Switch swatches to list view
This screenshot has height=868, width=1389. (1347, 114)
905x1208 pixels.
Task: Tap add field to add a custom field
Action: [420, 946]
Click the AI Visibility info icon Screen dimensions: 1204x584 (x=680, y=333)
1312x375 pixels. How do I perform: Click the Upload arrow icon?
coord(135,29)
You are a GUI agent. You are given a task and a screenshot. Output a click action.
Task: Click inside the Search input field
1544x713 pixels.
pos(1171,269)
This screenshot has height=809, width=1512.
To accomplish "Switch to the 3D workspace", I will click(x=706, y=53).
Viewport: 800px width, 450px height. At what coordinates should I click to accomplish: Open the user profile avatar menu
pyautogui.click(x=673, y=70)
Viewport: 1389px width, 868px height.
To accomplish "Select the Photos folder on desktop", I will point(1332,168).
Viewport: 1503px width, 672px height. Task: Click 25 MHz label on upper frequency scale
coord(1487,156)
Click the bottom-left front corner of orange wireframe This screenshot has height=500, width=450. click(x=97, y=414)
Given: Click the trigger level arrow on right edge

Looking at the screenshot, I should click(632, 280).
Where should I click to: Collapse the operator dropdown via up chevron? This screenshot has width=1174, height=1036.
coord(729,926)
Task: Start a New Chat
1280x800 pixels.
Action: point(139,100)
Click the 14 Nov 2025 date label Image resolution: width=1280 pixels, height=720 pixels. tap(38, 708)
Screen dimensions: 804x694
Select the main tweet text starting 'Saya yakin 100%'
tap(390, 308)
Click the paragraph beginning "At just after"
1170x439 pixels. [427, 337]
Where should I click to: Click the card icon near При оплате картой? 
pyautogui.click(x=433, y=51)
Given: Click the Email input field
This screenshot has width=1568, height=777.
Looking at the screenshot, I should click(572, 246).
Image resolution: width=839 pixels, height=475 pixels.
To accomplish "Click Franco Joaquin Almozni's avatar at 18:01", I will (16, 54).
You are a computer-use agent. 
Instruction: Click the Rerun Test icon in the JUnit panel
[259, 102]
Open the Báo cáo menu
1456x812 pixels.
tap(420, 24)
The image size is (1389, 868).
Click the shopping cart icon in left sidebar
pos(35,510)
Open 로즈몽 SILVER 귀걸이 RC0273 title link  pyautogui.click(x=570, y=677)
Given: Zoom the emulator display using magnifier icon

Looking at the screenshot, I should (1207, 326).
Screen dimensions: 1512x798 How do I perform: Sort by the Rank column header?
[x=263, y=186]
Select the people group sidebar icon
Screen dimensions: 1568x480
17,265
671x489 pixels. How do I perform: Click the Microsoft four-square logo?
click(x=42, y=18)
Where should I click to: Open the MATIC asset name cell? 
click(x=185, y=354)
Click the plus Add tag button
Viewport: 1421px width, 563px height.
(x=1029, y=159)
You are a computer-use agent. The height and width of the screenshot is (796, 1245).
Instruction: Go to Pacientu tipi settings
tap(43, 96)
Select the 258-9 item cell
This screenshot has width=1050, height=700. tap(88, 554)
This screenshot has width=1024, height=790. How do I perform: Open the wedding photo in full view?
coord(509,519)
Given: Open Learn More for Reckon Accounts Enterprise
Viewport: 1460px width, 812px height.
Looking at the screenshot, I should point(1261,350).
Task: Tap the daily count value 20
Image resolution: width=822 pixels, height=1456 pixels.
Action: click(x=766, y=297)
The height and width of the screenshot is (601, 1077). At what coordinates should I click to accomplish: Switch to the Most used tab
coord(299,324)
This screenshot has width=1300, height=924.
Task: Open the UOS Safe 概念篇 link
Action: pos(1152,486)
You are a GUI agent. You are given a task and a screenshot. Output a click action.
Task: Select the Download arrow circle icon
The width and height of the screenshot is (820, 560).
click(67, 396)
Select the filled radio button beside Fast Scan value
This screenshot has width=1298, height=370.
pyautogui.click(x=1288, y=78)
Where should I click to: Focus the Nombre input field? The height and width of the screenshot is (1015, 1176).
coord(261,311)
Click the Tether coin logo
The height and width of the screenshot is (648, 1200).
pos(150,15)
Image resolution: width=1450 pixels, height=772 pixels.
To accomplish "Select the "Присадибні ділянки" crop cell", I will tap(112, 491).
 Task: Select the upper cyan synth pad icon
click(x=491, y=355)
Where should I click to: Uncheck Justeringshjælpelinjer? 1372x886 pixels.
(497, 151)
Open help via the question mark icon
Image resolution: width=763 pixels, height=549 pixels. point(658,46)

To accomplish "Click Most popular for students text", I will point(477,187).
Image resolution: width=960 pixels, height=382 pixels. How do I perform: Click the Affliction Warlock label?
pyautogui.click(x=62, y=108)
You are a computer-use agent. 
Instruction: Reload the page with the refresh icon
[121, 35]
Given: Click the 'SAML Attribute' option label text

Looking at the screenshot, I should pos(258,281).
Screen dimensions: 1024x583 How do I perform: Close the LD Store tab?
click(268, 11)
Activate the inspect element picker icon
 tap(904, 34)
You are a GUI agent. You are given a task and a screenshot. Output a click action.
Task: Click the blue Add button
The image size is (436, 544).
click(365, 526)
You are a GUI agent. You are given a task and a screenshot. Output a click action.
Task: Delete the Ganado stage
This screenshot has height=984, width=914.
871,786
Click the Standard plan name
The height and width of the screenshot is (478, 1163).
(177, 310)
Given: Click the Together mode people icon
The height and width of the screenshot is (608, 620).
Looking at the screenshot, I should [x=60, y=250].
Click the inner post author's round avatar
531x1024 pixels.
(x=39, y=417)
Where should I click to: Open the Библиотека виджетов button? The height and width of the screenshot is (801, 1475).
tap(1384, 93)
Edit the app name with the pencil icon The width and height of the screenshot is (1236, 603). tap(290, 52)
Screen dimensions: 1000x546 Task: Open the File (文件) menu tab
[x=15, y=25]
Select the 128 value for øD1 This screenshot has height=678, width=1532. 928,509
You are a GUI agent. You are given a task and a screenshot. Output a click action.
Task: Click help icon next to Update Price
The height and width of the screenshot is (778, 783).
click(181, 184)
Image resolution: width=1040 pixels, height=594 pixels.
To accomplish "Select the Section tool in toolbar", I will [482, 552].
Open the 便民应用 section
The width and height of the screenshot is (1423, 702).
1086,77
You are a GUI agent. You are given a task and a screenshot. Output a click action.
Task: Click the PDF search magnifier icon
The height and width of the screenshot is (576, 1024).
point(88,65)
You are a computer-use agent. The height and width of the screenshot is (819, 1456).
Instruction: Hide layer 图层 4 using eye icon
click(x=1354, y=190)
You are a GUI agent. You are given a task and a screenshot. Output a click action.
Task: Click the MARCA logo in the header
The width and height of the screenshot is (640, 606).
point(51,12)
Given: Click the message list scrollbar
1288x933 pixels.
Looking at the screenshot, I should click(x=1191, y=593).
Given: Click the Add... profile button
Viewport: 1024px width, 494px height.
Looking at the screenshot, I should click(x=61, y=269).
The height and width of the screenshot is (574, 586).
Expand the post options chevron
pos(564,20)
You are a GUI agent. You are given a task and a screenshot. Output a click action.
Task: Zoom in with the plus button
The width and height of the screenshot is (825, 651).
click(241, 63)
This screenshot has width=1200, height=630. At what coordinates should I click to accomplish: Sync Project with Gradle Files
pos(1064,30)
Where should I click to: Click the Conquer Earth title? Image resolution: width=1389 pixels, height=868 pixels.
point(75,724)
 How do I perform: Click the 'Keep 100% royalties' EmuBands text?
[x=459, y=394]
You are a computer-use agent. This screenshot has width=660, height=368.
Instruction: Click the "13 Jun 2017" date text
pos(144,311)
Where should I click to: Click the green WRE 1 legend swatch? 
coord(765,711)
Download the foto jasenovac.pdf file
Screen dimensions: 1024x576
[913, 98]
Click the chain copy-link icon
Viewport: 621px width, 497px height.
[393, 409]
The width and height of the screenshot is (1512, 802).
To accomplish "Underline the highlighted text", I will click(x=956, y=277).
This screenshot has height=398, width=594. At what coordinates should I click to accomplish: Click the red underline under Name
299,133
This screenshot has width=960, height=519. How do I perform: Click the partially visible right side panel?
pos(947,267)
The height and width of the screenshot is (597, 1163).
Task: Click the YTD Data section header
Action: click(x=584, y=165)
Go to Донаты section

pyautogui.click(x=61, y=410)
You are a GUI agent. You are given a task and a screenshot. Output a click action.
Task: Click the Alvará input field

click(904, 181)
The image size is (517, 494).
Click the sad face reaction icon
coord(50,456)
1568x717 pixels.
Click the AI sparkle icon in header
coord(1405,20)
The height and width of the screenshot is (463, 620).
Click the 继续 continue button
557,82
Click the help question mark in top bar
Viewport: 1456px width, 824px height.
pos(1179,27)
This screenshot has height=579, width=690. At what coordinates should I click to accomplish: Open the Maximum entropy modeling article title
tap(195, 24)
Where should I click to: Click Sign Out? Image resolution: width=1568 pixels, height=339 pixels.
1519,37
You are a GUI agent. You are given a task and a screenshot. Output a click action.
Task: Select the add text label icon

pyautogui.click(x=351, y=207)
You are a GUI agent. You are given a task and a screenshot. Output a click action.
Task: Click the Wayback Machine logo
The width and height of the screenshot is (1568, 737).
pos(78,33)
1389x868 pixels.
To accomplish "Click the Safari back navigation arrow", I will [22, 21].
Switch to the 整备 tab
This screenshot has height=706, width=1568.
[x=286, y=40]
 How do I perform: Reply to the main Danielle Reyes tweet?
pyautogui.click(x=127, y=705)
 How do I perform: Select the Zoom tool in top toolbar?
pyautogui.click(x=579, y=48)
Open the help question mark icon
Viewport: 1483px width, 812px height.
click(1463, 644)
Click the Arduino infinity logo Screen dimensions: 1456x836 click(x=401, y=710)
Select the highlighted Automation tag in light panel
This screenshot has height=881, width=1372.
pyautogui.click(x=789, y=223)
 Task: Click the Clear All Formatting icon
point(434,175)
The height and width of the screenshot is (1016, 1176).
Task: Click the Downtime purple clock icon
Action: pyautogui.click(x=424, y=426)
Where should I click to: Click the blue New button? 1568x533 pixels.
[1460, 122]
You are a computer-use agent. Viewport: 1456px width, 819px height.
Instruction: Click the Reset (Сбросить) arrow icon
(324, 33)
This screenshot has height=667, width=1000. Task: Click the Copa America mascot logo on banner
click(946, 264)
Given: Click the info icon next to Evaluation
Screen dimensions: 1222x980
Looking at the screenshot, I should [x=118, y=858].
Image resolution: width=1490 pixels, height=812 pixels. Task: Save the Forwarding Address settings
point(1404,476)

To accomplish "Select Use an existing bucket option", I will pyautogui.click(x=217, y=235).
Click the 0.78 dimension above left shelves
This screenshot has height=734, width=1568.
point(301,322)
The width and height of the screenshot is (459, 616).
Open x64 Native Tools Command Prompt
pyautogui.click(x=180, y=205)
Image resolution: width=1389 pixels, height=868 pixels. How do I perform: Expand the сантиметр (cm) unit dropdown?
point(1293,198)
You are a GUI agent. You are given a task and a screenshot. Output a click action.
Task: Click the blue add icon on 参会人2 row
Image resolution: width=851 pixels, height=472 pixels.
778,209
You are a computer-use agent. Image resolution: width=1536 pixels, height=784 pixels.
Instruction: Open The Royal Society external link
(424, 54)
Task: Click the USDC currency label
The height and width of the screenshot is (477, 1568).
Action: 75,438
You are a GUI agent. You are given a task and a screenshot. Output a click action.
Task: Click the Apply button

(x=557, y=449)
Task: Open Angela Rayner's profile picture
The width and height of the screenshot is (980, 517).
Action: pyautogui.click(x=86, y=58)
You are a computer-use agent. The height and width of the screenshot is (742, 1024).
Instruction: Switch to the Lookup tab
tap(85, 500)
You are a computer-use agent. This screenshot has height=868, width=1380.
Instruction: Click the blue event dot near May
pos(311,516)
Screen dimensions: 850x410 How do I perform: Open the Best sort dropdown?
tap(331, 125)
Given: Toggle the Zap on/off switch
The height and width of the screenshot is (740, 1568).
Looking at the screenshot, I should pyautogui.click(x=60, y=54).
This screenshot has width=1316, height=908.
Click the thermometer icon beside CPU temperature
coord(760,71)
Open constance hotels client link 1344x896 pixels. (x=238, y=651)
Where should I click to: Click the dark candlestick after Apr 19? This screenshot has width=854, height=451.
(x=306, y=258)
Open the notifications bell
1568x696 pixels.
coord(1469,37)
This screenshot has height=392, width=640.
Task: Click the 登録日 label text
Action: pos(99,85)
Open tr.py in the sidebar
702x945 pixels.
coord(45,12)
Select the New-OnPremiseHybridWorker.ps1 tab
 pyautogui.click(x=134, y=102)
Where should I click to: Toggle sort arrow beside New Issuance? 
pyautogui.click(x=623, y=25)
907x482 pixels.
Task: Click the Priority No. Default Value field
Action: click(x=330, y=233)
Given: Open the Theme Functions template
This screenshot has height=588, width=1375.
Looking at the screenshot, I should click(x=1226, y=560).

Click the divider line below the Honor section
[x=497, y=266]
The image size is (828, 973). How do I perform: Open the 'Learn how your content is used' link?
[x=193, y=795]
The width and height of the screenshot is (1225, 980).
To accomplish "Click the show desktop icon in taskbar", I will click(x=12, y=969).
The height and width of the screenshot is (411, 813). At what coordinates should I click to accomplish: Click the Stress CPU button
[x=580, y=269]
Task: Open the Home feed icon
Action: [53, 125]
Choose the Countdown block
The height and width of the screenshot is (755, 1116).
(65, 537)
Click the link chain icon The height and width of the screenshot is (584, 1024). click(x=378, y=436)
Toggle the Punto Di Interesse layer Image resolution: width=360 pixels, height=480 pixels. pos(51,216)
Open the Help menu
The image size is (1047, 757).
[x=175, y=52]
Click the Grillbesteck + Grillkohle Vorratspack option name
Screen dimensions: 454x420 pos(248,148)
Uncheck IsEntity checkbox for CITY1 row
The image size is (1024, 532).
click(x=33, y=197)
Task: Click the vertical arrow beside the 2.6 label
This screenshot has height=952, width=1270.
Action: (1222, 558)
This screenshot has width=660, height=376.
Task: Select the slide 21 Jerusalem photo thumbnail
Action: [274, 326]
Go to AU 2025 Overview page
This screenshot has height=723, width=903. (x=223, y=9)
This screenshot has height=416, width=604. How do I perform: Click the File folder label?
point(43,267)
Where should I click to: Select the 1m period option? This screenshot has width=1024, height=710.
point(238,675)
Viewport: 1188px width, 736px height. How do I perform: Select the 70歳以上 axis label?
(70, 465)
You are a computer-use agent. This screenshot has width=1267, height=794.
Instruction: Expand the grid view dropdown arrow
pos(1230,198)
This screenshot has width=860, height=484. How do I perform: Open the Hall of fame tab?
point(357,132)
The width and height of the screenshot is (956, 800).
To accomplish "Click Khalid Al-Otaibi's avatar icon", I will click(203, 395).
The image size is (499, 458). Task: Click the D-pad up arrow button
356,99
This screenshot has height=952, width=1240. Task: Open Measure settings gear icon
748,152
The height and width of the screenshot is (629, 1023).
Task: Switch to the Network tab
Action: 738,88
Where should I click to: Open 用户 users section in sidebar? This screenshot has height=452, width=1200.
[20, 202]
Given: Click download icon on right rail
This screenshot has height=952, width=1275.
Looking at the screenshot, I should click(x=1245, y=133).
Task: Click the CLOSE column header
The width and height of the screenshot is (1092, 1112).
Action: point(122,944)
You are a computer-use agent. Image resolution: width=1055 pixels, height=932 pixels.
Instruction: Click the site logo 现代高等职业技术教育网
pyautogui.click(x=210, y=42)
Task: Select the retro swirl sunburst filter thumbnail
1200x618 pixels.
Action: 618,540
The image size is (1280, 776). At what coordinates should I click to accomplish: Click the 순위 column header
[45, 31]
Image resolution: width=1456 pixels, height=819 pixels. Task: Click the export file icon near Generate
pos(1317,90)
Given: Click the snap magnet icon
-.-.-
> [WORK TO COMPLETE] Render the lines as a Markdown table with the columns Row and Line, starting with the line that contains "Given: Click the Email input field" and going on through the line that contains "Action: click(x=766, y=297)". Number each row and leave out blank lines.

> [THE RESPONSE]
| Row | Line |
|---|---|
| 1 | Given: Click the Email input field |
| 2 | This screenshot has width=1568, height=777. |
| 3 | Looking at the screenshot, I should click(572, 246). |
| 4 | Image resolution: width=839 pixels, height=475 pixels. |
| 5 | To accomplish "Click Franco Joaquin Almozni's avatar at 18:01", I will (16, 54). |
| 6 | You are a computer-use agent.  |
| 7 | Instruction: Click the Rerun Test icon in the JUnit panel |
| 8 | [259, 102] |
| 9 | Open the Báo cáo menu |
| 10 | 1456x812 pixels. |
| 11 | tap(420, 24) |
| 12 | The image size is (1389, 868). |
| 13 | Click the shopping cart icon in left sidebar |
| 14 | pos(35,510) |
| 15 | Open 로즈몽 SILVER 귀걸이 RC0273 title link  pyautogui.click(x=570, y=677) |
| 16 | Given: Zoom the emulator display using magnifier icon |
| 17 | Looking at the screenshot, I should (1207, 326). |
| 18 | Screen dimensions: 1512x798 How do I perform: Sort by the Rank column header? |
| 19 | [x=263, y=186] |
| 20 | Select the people group sidebar icon |
| 21 | Screen dimensions: 1568x480 |
| 22 | 17,265 |
| 23 | 671x489 pixels. How do I perform: Click the Microsoft four-square logo? |
| 24 | click(x=42, y=18) |
| 25 | Where should I click to: Open the MATIC asset name cell?  |
| 26 | click(x=185, y=354) |
| 27 | Click the plus Add tag button |
| 28 | Viewport: 1421px width, 563px height. |
| 29 | (x=1029, y=159) |
| 30 | You are a computer-use agent. The height and width of the screenshot is (796, 1245). |
| 31 | Instruction: Go to Pacientu tipi settings |
| 32 | tap(43, 96) |
| 33 | Select the 258-9 item cell |
| 34 | This screenshot has width=1050, height=700. tap(88, 554) |
| 35 | This screenshot has width=1024, height=790. How do I perform: Open the wedding photo in full view? |
| 36 | coord(509,519) |
| 37 | Given: Open Learn More for Reckon Accounts Enterprise |
| 38 | Viewport: 1460px width, 812px height. |
| 39 | Looking at the screenshot, I should point(1261,350). |
| 40 | Task: Tap the daily count value 20 |
| 41 | Image resolution: width=822 pixels, height=1456 pixels. |
| 42 | Action: click(x=766, y=297) |